### 待办事项
请将条目中从含有“Identify the location”的那一行起到条目末尾为止的各行（两端都包括在内）以 JSON 字符串列表的形式给出，每行对应一个字符串，略去空行，答案中不要包含图片。

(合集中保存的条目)
---------------

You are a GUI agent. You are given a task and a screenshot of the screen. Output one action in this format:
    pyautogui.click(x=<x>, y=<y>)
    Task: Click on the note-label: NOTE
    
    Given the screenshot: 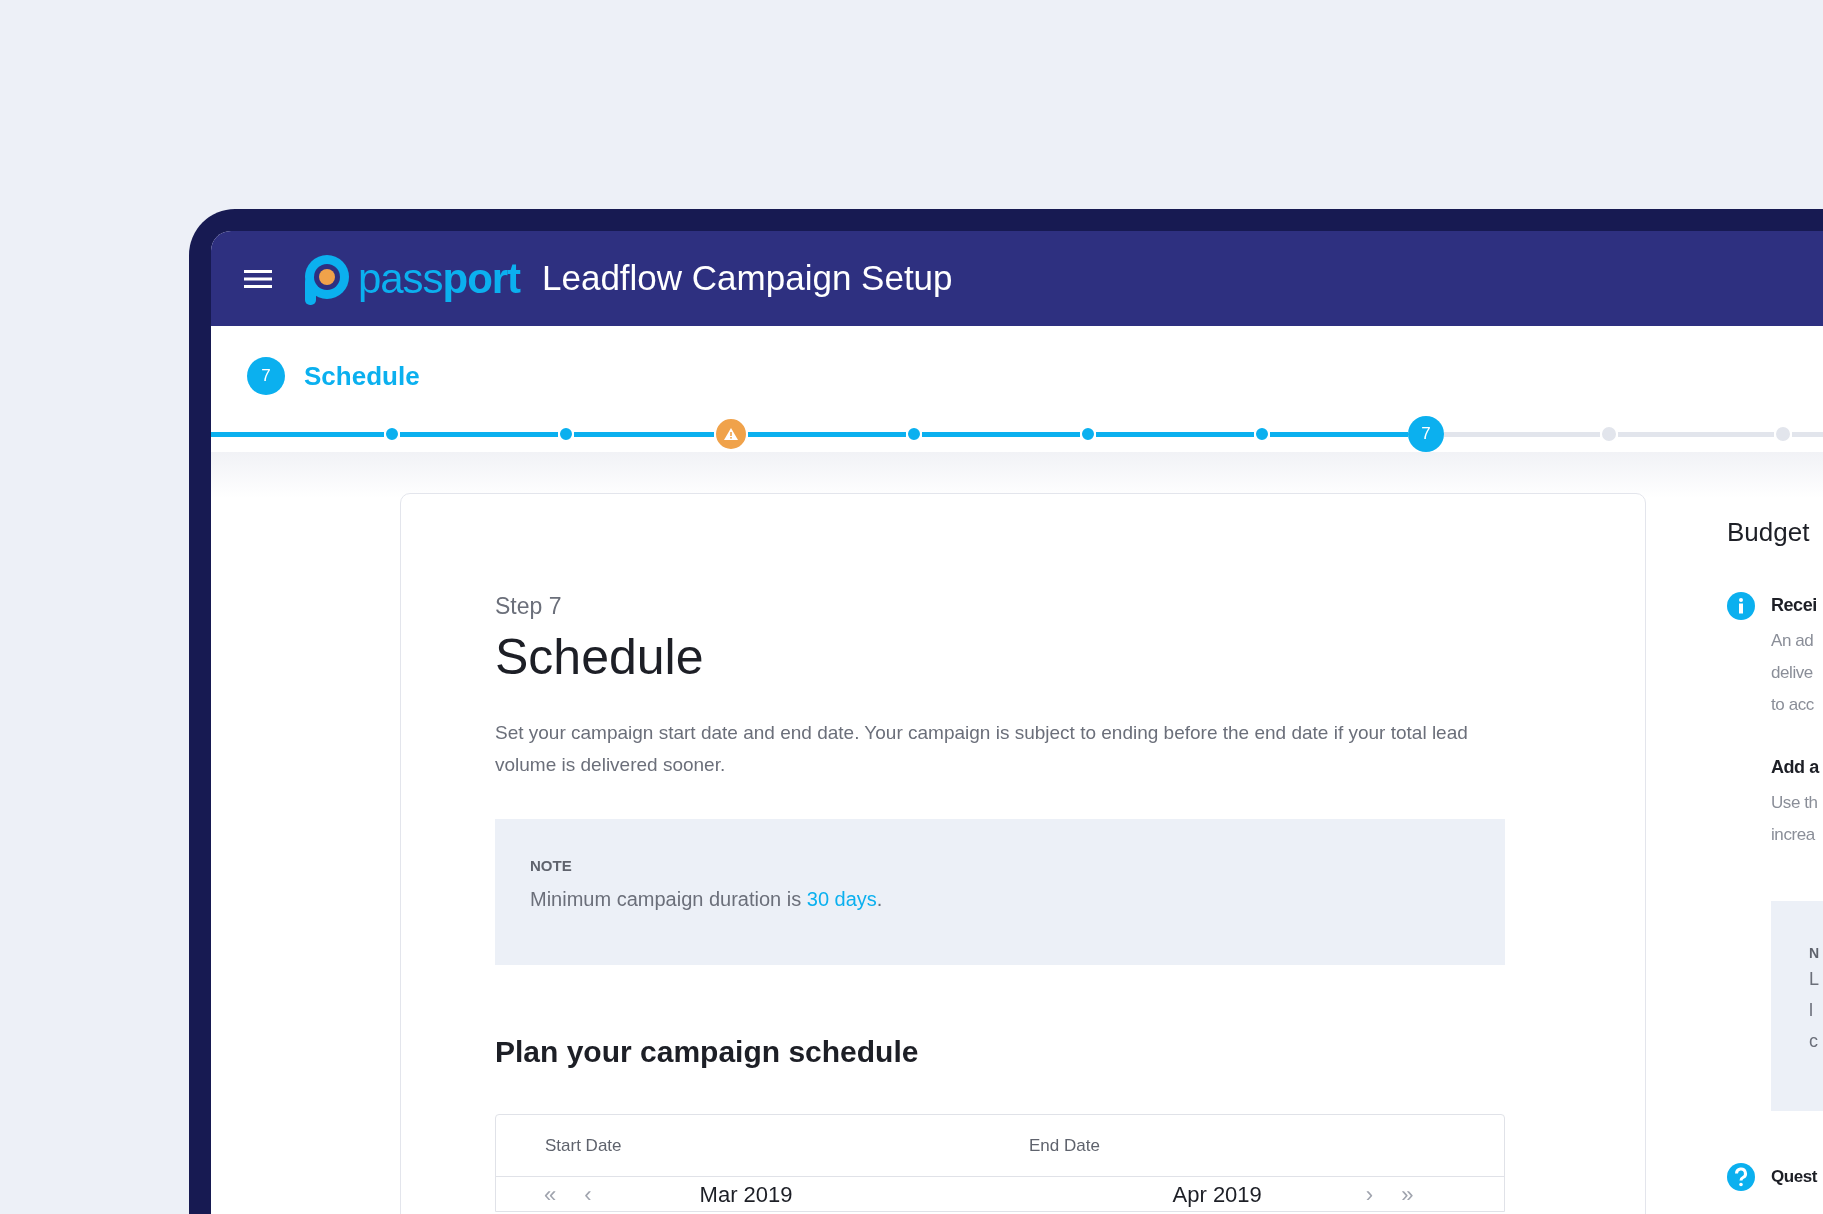 What is the action you would take?
    pyautogui.click(x=552, y=866)
    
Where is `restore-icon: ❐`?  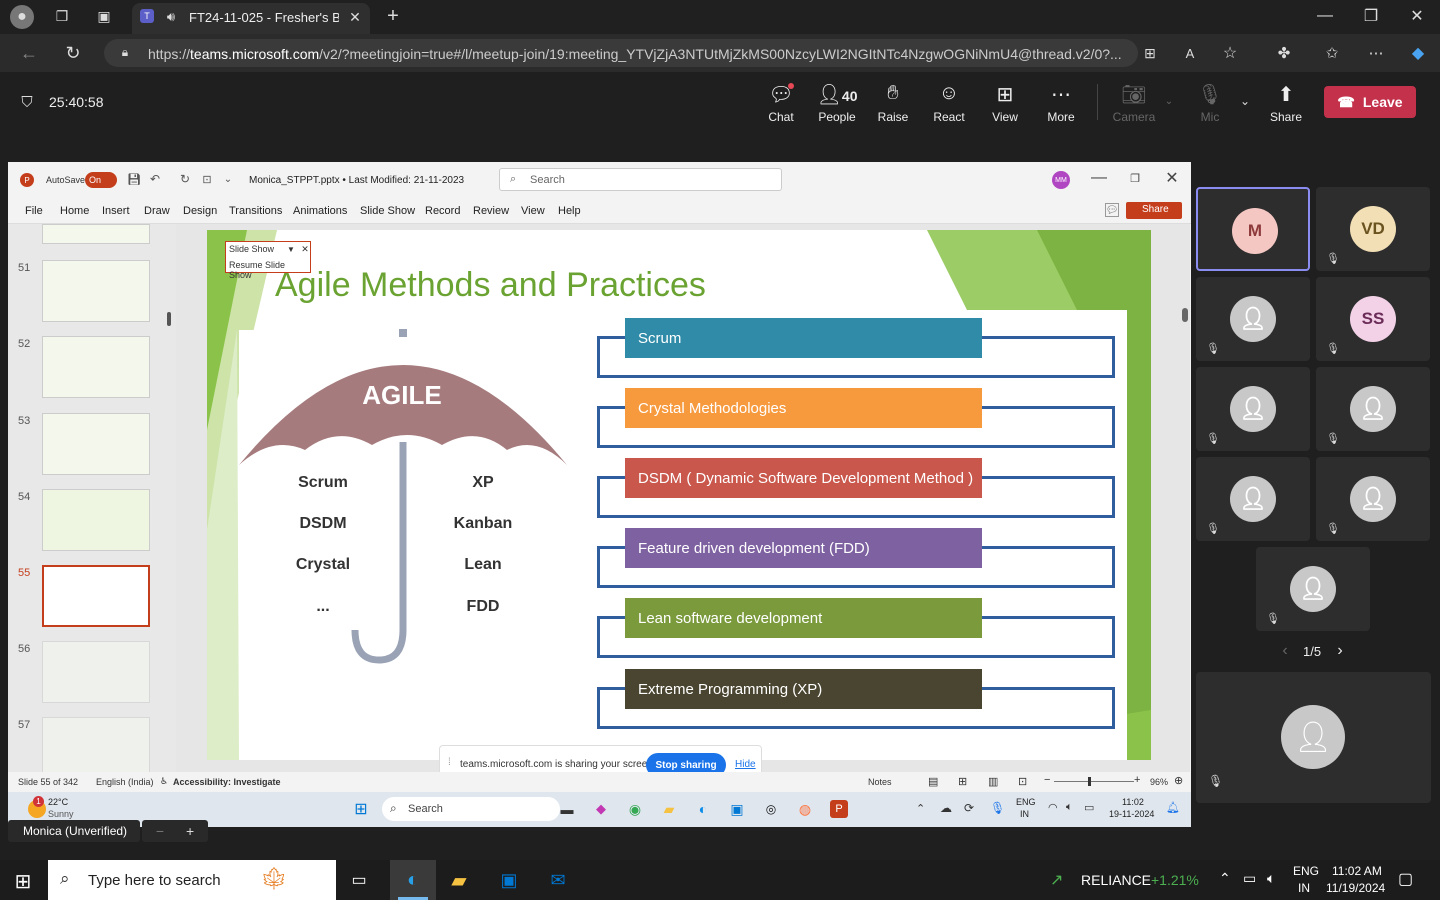 restore-icon: ❐ is located at coordinates (1371, 16).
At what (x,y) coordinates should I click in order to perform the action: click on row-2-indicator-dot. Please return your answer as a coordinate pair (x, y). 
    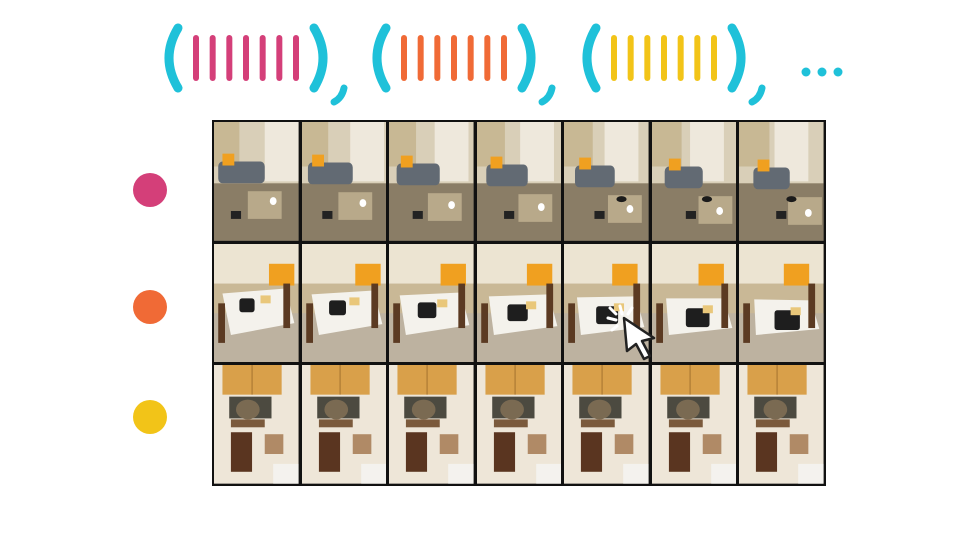
    Looking at the image, I should click on (150, 307).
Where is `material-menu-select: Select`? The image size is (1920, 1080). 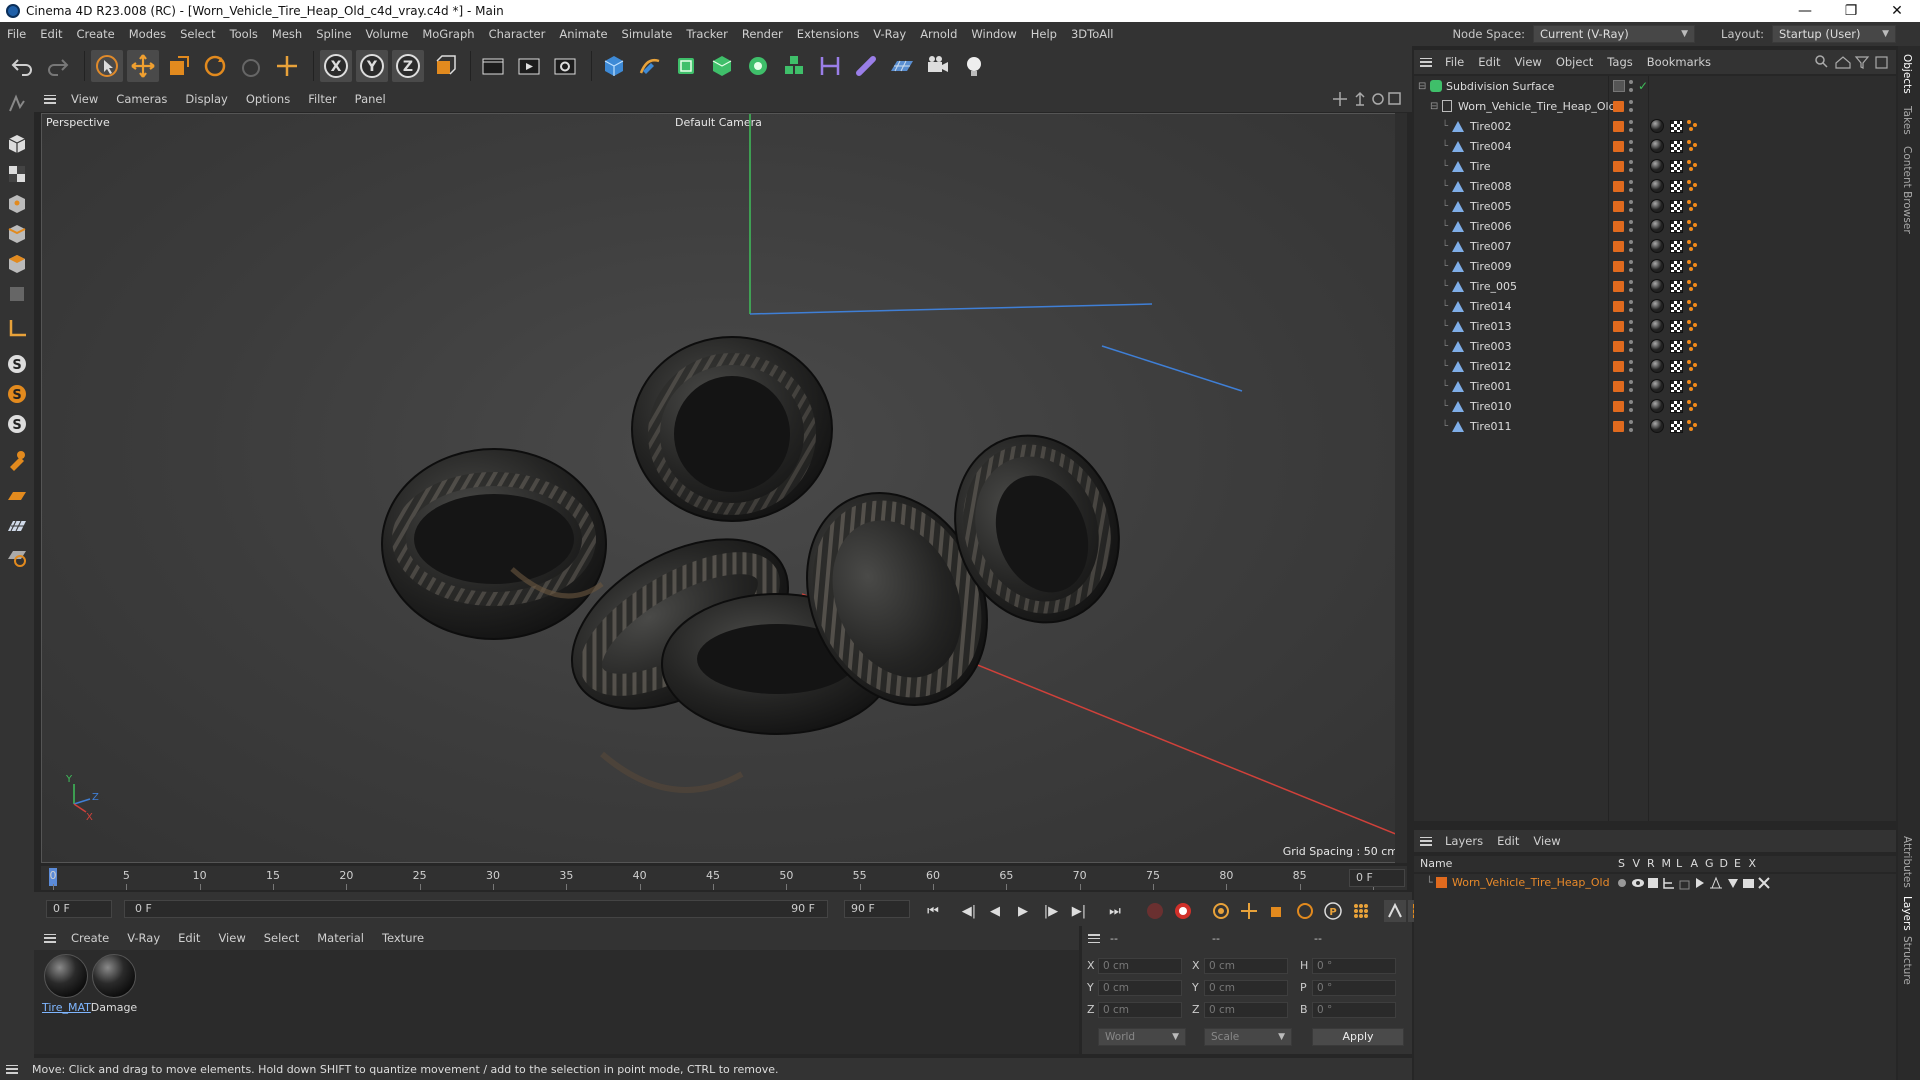 material-menu-select: Select is located at coordinates (282, 938).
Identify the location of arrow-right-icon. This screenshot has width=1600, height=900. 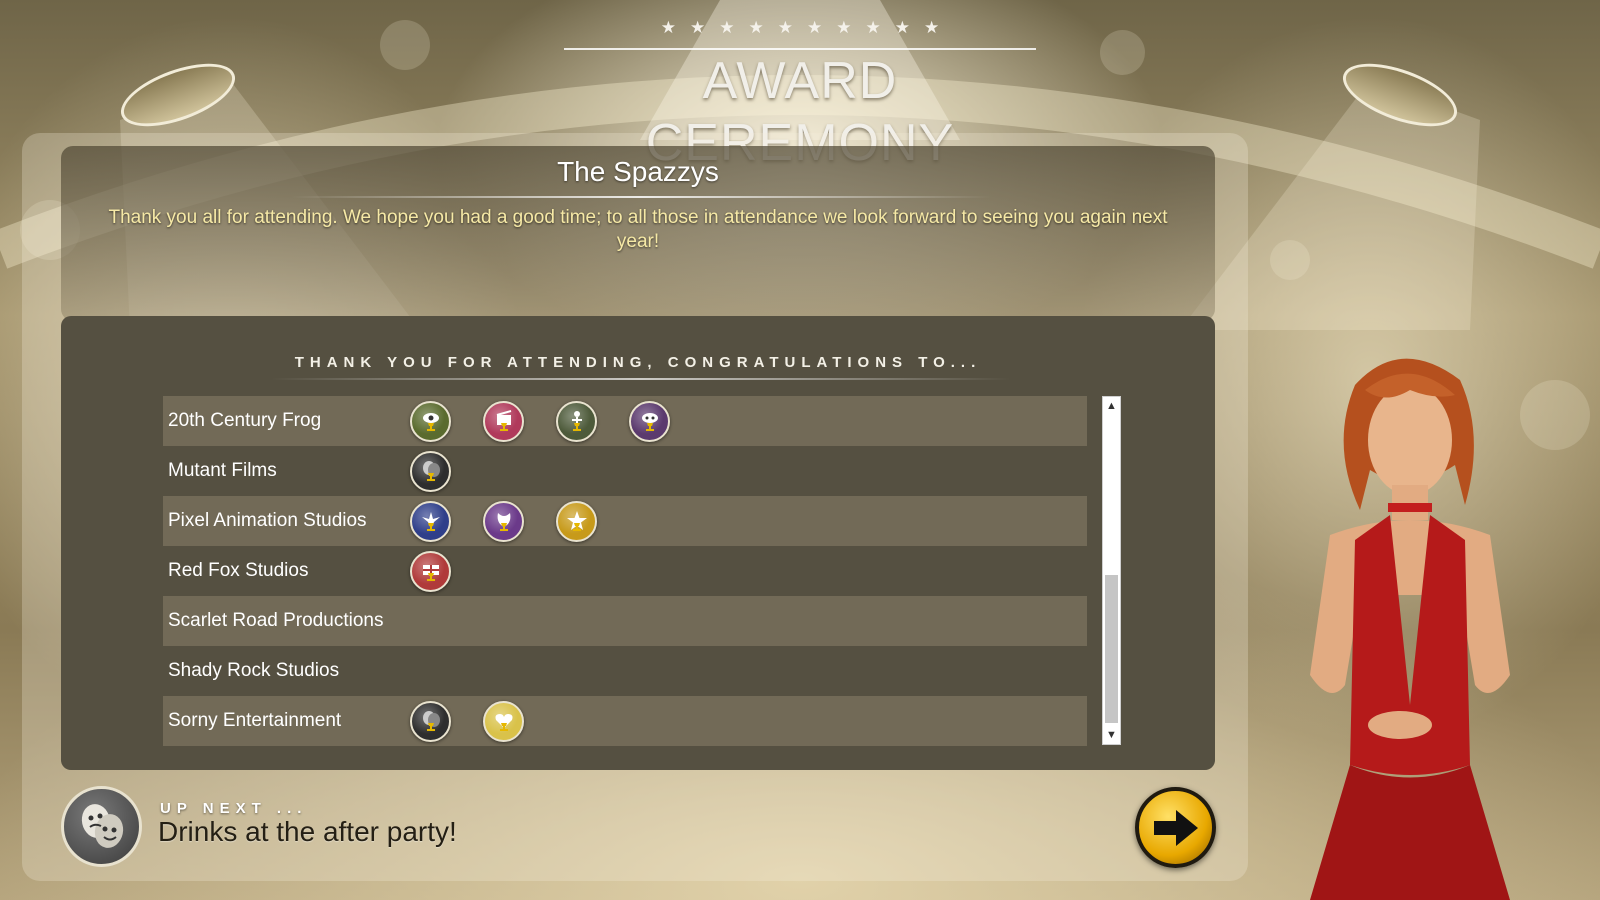
(1176, 828).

---------------

### 你的回答
[
  "Identify the location of arrow-right-icon. This screenshot has width=1600, height=900. ",
  "(1176, 828)."
]